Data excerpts
>>>
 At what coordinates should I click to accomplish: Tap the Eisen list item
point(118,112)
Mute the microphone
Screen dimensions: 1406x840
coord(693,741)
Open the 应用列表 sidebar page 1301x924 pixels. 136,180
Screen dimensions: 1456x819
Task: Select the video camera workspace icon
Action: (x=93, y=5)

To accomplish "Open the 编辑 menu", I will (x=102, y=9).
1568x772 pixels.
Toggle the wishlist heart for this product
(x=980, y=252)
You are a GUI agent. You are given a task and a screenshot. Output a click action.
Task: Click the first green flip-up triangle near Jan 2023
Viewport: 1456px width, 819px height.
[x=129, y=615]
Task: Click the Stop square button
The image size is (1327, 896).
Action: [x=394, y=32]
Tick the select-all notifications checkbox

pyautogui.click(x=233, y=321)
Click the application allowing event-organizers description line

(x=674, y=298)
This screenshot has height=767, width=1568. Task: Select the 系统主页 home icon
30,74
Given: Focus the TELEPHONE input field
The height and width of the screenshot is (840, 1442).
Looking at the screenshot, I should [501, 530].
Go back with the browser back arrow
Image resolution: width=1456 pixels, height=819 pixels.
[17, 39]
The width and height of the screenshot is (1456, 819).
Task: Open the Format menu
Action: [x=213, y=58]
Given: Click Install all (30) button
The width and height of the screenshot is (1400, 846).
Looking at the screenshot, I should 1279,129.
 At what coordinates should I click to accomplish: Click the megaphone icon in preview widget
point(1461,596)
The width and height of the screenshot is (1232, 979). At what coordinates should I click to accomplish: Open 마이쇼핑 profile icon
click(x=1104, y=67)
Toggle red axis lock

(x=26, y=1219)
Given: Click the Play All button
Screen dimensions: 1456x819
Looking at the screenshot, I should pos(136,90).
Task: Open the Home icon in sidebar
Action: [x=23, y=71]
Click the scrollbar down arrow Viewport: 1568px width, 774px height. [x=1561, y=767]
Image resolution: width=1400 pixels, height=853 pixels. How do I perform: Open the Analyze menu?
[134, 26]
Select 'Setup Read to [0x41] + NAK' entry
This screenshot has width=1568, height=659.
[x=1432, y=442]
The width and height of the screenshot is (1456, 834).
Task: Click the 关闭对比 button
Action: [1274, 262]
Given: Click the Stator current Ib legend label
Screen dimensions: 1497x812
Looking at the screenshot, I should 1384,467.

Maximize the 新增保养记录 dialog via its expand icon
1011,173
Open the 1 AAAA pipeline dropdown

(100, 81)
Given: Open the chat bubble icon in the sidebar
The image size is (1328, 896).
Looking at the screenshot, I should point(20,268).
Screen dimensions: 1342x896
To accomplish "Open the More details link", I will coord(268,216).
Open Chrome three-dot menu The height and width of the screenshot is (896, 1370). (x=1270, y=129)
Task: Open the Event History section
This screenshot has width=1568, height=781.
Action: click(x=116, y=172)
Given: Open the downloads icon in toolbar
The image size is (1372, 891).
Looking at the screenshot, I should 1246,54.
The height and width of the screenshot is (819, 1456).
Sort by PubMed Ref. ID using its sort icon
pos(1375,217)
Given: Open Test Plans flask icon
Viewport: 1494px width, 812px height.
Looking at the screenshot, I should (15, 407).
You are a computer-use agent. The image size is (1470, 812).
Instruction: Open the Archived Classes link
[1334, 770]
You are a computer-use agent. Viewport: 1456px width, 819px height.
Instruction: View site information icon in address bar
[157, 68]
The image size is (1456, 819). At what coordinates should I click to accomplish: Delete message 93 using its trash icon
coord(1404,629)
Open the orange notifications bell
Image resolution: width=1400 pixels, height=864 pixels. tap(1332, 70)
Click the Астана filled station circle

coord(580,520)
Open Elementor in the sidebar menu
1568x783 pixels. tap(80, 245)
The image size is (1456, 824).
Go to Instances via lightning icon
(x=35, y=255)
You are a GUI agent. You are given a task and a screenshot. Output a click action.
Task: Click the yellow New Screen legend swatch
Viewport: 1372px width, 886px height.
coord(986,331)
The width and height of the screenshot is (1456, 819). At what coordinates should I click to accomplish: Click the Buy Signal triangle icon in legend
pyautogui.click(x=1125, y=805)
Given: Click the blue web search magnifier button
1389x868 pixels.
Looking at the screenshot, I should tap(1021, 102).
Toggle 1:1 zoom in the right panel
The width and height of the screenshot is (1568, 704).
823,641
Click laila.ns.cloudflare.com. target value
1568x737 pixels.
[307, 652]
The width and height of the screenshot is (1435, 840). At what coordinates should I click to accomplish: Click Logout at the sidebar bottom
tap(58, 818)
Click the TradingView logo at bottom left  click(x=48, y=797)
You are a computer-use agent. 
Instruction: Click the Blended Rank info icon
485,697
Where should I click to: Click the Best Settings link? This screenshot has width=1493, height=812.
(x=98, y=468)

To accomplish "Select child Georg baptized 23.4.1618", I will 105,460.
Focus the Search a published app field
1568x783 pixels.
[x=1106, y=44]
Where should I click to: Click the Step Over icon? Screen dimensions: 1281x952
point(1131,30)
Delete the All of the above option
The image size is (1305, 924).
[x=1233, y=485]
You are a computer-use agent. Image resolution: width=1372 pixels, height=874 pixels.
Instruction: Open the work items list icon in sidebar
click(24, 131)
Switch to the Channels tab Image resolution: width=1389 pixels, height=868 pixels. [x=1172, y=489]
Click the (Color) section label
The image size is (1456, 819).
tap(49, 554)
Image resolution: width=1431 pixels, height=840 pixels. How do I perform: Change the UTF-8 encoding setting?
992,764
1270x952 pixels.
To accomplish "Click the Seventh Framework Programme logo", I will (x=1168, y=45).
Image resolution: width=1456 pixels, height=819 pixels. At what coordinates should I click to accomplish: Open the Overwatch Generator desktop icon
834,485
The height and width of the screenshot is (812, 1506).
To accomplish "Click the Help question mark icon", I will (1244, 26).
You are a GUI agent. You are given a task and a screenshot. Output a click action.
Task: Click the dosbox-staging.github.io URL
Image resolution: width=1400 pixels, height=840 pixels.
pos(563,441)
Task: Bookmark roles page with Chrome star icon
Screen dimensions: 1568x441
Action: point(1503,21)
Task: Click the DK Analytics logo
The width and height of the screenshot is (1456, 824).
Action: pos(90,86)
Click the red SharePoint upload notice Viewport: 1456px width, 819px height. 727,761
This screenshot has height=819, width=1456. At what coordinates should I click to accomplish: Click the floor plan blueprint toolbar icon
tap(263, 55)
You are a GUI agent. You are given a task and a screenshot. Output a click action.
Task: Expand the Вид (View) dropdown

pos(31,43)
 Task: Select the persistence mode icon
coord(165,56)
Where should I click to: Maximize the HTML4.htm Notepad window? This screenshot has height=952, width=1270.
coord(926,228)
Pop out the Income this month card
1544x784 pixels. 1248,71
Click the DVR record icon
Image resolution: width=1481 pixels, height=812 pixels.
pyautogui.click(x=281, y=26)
<<<
**Required work:** Repeat the records, every one of them, without any deviation.

**Answer box:**
 At what coordinates should I click to accomplish: Tap the Eisen list item
point(118,112)
Mute the microphone
Screen dimensions: 1406x840
coord(693,741)
Open the 应用列表 sidebar page 1301x924 pixels. 136,180
Screen dimensions: 1456x819
Task: Select the video camera workspace icon
Action: (x=93, y=5)

To accomplish "Open the 编辑 menu", I will (x=102, y=9).
1568x772 pixels.
Toggle the wishlist heart for this product
(x=980, y=252)
You are a GUI agent. You are given a task and a screenshot. Output a click action.
Task: Click the first green flip-up triangle near Jan 2023
Viewport: 1456px width, 819px height.
[x=129, y=615]
Task: Click the Stop square button
The image size is (1327, 896).
Action: [x=394, y=32]
Tick the select-all notifications checkbox

pyautogui.click(x=233, y=321)
Click the application allowing event-organizers description line

(x=674, y=298)
This screenshot has height=767, width=1568. Task: Select the 系统主页 home icon
30,74
Given: Focus the TELEPHONE input field
The height and width of the screenshot is (840, 1442).
Looking at the screenshot, I should [501, 530].
Go back with the browser back arrow
Image resolution: width=1456 pixels, height=819 pixels.
[17, 39]
The width and height of the screenshot is (1456, 819).
Task: Open the Format menu
Action: [x=213, y=58]
Given: Click Install all (30) button
The width and height of the screenshot is (1400, 846).
Looking at the screenshot, I should 1279,129.
 At what coordinates should I click to accomplish: Click the megaphone icon in preview widget
point(1461,596)
The width and height of the screenshot is (1232, 979). At what coordinates should I click to accomplish: Open 마이쇼핑 profile icon
click(x=1104, y=67)
Toggle red axis lock

(x=26, y=1219)
Given: Click the Play All button
Screen dimensions: 1456x819
Looking at the screenshot, I should pos(136,90).
Task: Open the Home icon in sidebar
Action: [x=23, y=71]
Click the scrollbar down arrow Viewport: 1568px width, 774px height. [x=1561, y=767]
Image resolution: width=1400 pixels, height=853 pixels. How do I perform: Open the Analyze menu?
[134, 26]
Select 'Setup Read to [0x41] + NAK' entry
This screenshot has width=1568, height=659.
[x=1432, y=442]
The width and height of the screenshot is (1456, 834).
Task: Click the 关闭对比 button
Action: [1274, 262]
Given: Click the Stator current Ib legend label
Screen dimensions: 1497x812
Looking at the screenshot, I should 1384,467.

Maximize the 新增保养记录 dialog via its expand icon
1011,173
Open the 1 AAAA pipeline dropdown

(100, 81)
Given: Open the chat bubble icon in the sidebar
The image size is (1328, 896).
Looking at the screenshot, I should point(20,268).
Screen dimensions: 1342x896
To accomplish "Open the More details link", I will coord(268,216).
Open Chrome three-dot menu The height and width of the screenshot is (896, 1370). (x=1270, y=129)
Task: Open the Event History section
This screenshot has width=1568, height=781.
Action: click(x=116, y=172)
Given: Open the downloads icon in toolbar
The image size is (1372, 891).
Looking at the screenshot, I should 1246,54.
The height and width of the screenshot is (819, 1456).
Sort by PubMed Ref. ID using its sort icon
pos(1375,217)
Given: Open Test Plans flask icon
Viewport: 1494px width, 812px height.
Looking at the screenshot, I should (15, 407).
You are a computer-use agent. The image size is (1470, 812).
Instruction: Open the Archived Classes link
[1334, 770]
You are a computer-use agent. Viewport: 1456px width, 819px height.
Instruction: View site information icon in address bar
[157, 68]
The image size is (1456, 819). At what coordinates should I click to accomplish: Delete message 93 using its trash icon
coord(1404,629)
Open the orange notifications bell
Image resolution: width=1400 pixels, height=864 pixels. tap(1332, 70)
Click the Астана filled station circle

coord(580,520)
Open Elementor in the sidebar menu
1568x783 pixels. tap(80, 245)
The image size is (1456, 824).
Go to Instances via lightning icon
(x=35, y=255)
You are a GUI agent. You are given a task and a screenshot. Output a click action.
Task: Click the yellow New Screen legend swatch
Viewport: 1372px width, 886px height.
coord(986,331)
The width and height of the screenshot is (1456, 819). At what coordinates should I click to accomplish: Click the Buy Signal triangle icon in legend
pyautogui.click(x=1125, y=805)
Given: Click the blue web search magnifier button
1389x868 pixels.
Looking at the screenshot, I should tap(1021, 102).
Toggle 1:1 zoom in the right panel
The width and height of the screenshot is (1568, 704).
823,641
Click laila.ns.cloudflare.com. target value
1568x737 pixels.
[307, 652]
The width and height of the screenshot is (1435, 840). At what coordinates should I click to accomplish: Click Logout at the sidebar bottom
tap(58, 818)
Click the TradingView logo at bottom left  click(x=48, y=797)
You are a computer-use agent. 
Instruction: Click the Blended Rank info icon
485,697
Where should I click to: Click the Best Settings link? This screenshot has width=1493, height=812.
(x=98, y=468)

To accomplish "Select child Georg baptized 23.4.1618", I will 105,460.
Focus the Search a published app field
1568x783 pixels.
[x=1106, y=44]
Where should I click to: Click the Step Over icon? Screen dimensions: 1281x952
point(1131,30)
Delete the All of the above option
The image size is (1305, 924).
[x=1233, y=485]
You are a computer-use agent. Image resolution: width=1372 pixels, height=874 pixels.
Instruction: Open the work items list icon in sidebar
click(24, 131)
Switch to the Channels tab Image resolution: width=1389 pixels, height=868 pixels. [x=1172, y=489]
Click the (Color) section label
The image size is (1456, 819).
tap(49, 554)
Image resolution: width=1431 pixels, height=840 pixels. How do I perform: Change the UTF-8 encoding setting?
992,764
1270x952 pixels.
To accomplish "Click the Seventh Framework Programme logo", I will (x=1168, y=45).
Image resolution: width=1456 pixels, height=819 pixels. At what coordinates should I click to accomplish: Open the Overwatch Generator desktop icon
834,485
The height and width of the screenshot is (812, 1506).
To accomplish "Click the Help question mark icon", I will (1244, 26).
You are a GUI agent. You are given a task and a screenshot. Output a click action.
Task: Click the dosbox-staging.github.io URL
Image resolution: width=1400 pixels, height=840 pixels.
pos(563,441)
Task: Bookmark roles page with Chrome star icon
Screen dimensions: 1568x441
Action: point(1503,21)
Task: Click the DK Analytics logo
The width and height of the screenshot is (1456, 824).
Action: pos(90,86)
Click the red SharePoint upload notice Viewport: 1456px width, 819px height. 727,761
This screenshot has height=819, width=1456. At what coordinates should I click to accomplish: Click the floor plan blueprint toolbar icon
tap(263, 55)
You are a GUI agent. You are given a task and a screenshot. Output a click action.
Task: Expand the Вид (View) dropdown

pos(31,43)
 Task: Select the persistence mode icon
coord(165,56)
Where should I click to: Maximize the HTML4.htm Notepad window? This screenshot has height=952, width=1270.
coord(926,228)
Pop out the Income this month card
1544x784 pixels. 1248,71
Click the DVR record icon
Image resolution: width=1481 pixels, height=812 pixels.
pyautogui.click(x=281, y=26)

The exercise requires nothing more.